The Aztecs almost must share bowl and television revenue with other WAC schools. When the program is down, that works to their advantage because they benefit from the success of other conference schools. But if they were to reach a point where they were regularly playing on television or in bowl games, the revenue sharing might not should like such a good idea to a program starved for cash.

With the series against Miami under way, and teams such as Illinois and Oklahoma joining the schedule in the 1990s, the potential is there for a rising Aztec program to cash in on television revenue. “You have to have your schedule ahead of your program,” Schnellenberger said. “If you tell kids you want to be the best, you have to play the best.”

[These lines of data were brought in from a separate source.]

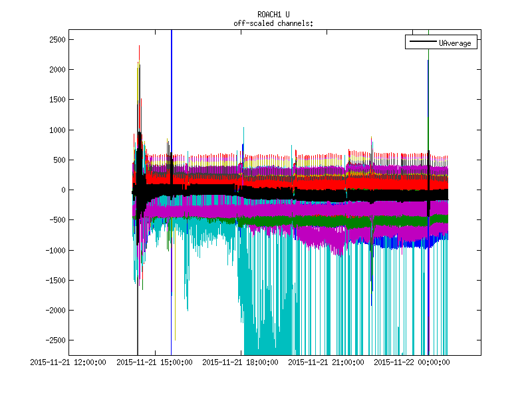Image resolution: width=532 pixels, height=399 pixels.
Task: Click the 2015-11-21 15:00:00 x-axis label
Action: click(x=155, y=362)
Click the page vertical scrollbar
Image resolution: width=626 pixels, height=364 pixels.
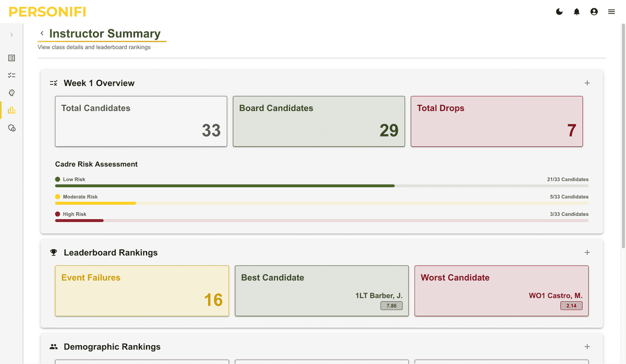pos(623,136)
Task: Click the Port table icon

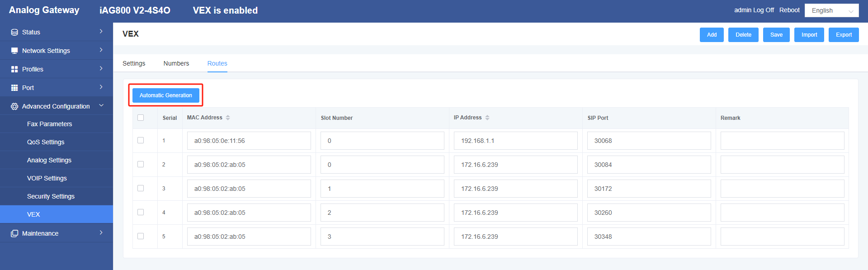Action: pos(14,88)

* Miami has an alumni base that is spread out nationally but is smaller than SDSU’s. Of Miami’s 95,000 alumni, about a third live in Miami and the surrounding counties. Figures for SDSU are less exact, but university officials say that of the estimated 300,000 who have attended classes at SDSU, the majority are believed to reside in San Diego County. That gives SDSU a much larger base from which to draw fans.

* Miami is one of only three Florida universities that play major college football, and its nearest competitor, Florida, is located 335 miles away in Gainesville. SDSU is one of nine California universities that play National Collegiate Athletic Assn. Division I-A football. Four--Cal State Fullerton, Cal State Long Beach, UCLA and USC--are located within 120 miles of SDSU. And UCLA and USC regularly are among the nation’s top 20 teams.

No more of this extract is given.